D’autant qu’elle se traduit par une concession majeure.

En effet, le secteur des transports se retrouve exclu de l’accord, quelle que soit la rédaction alambiquée qui est sortie du conclave. Le détachement dans le secteur routier sera examiné conjointement avec d’autres mesures sectorielles au sein du « paquet mobilité ». Mais il n’y a pas de garanties sur l’issue de cette autre négociation, tant sur le fond que sur la date et -j’y reviens- pendant ce temps les chauffeurs routiers de l’est de l’Europe demeurent, par rapport à ceux de l’ouest, les variables d’ajustement d’un dumping social légalisé.

Le principe fondamental mis en avant par les S&D pour guider les négociations : « à travail égal, salaire égal sur un même lieu de travail » se trouve confronté à une exception qui le fragilise.
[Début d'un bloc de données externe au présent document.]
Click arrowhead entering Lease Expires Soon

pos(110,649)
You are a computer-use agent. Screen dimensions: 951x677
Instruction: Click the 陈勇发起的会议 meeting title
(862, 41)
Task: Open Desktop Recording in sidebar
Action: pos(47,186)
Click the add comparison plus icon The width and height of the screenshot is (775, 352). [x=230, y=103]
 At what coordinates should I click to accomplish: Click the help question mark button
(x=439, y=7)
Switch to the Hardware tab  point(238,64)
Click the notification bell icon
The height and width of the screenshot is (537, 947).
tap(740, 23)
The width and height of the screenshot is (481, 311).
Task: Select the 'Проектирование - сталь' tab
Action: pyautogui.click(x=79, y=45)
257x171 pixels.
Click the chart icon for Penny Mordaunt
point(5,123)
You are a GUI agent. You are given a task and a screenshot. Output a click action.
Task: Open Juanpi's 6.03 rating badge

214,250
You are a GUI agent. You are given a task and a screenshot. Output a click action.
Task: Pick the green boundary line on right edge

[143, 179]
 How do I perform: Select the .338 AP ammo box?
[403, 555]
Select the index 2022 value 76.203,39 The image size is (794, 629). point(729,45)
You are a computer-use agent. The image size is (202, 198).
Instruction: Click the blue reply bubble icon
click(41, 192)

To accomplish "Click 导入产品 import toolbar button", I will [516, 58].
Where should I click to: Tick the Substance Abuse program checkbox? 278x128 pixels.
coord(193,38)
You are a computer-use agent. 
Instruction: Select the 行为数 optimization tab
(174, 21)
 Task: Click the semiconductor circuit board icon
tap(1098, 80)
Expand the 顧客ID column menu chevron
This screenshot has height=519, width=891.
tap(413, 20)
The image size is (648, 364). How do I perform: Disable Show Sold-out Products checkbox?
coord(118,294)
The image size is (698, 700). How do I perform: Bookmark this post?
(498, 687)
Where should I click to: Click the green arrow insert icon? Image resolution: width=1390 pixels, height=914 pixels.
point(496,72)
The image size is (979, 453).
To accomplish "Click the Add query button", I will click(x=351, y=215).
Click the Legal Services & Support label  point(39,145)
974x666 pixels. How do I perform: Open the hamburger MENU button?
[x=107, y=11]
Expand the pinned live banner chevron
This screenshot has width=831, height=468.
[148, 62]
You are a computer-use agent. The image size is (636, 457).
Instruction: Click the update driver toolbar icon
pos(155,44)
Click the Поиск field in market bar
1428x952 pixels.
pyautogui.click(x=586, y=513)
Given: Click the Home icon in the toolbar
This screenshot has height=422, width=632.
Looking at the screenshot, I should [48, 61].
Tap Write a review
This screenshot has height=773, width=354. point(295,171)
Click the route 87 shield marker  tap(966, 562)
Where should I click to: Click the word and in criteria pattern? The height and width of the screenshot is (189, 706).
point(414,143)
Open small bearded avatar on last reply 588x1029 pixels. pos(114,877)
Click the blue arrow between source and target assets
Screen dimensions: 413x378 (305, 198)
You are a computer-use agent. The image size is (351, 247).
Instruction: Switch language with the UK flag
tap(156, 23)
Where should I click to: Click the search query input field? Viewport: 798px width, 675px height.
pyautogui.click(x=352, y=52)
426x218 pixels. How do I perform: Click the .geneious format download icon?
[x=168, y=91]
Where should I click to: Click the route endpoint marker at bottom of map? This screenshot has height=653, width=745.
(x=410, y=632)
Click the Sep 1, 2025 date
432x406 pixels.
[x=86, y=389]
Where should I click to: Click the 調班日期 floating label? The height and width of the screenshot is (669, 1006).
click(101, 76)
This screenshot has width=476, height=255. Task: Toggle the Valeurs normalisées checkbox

Et surtout, rien n’est réglé pour ce secteur soumis à une vive concurrence.

Dans une vidéo début septembre, je vous faisais part déjà de mes craintes : «  le mieux est parfois l’ennemi du bien ! Le travail du Parlement a été bousculé et rien ne dit que nous allons y gagner au change. » Ces craintes étaient donc justifiées.

Et surtout, sur l’autel de la communication politique, c’est un accord au rabais qui a été négocié.